THE seaside tourism industry supports 1,800 jobs in South Shields, according to a new study by academics.
Researchers at Sheffield Hallam University say more than 200,000 jobs are directly supported by the sector nationwide – more than the motor industry, aerospace, pharmaceuticals or steel.
The study, titled Seaside Towns In The Age of Austerity, was commissioned by British Destinations, the UK-wide association of local authorities and tourism bodies.
The report says: “In recent years, the view has become widespread that the British seaside tourist industry is in terminal decline.
“Since the rise of cheap air travel, the story goes, the British holidaymaker has turned his or her back on seaside resorts at home in favour of sunnier destinations further afield.

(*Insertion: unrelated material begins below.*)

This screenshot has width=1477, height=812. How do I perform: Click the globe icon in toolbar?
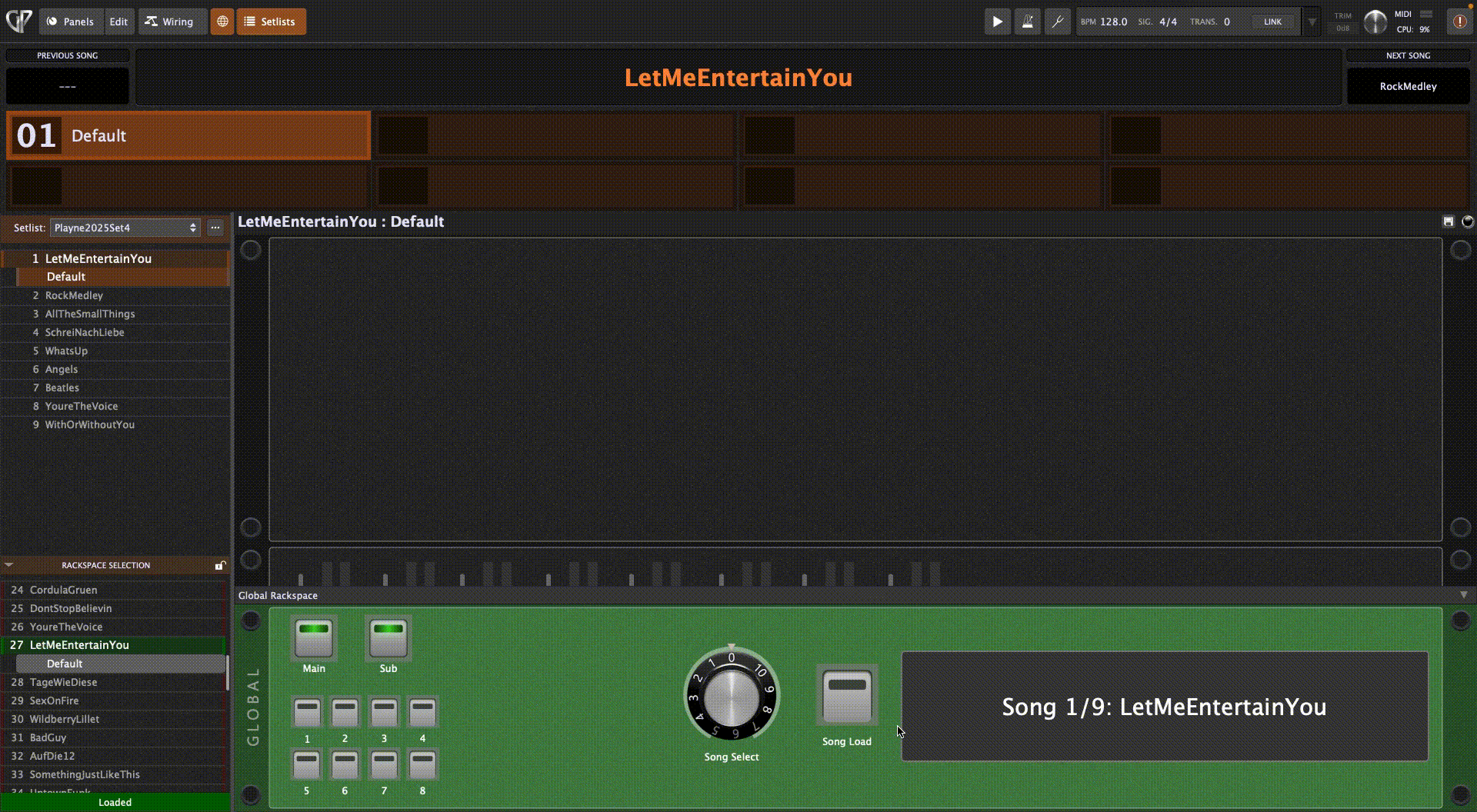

“This is consigning British seaside resorts to the scrapheap of history.
“Those who know Britain’s seaside resorts have long been aware that this simplistic view is far from accurate.”
Blackpool is still the biggest employer of seaside tourism workers, with nearly 16,000. Closer to home, seasonal tourism directly supports 1,100 jobs in Whitley Bay, North Tyneside, and 1,000 in Seaburn, Sunderland.
Professor Steve Fothergill, co-author of the report, said: “Over the last few years, there has been plenty of media discussion about the rise of ‘staycations’ – holidays in Britain rather than abroad – but, so far, little hard evidence.
“Our figures show that the British seaside tourist industry has weathered the age of austerity very well indeed.”
Peter Hampson, chief executive of British Destinations, said: “This is an industry that should have a bright future as well as an illustrious past.”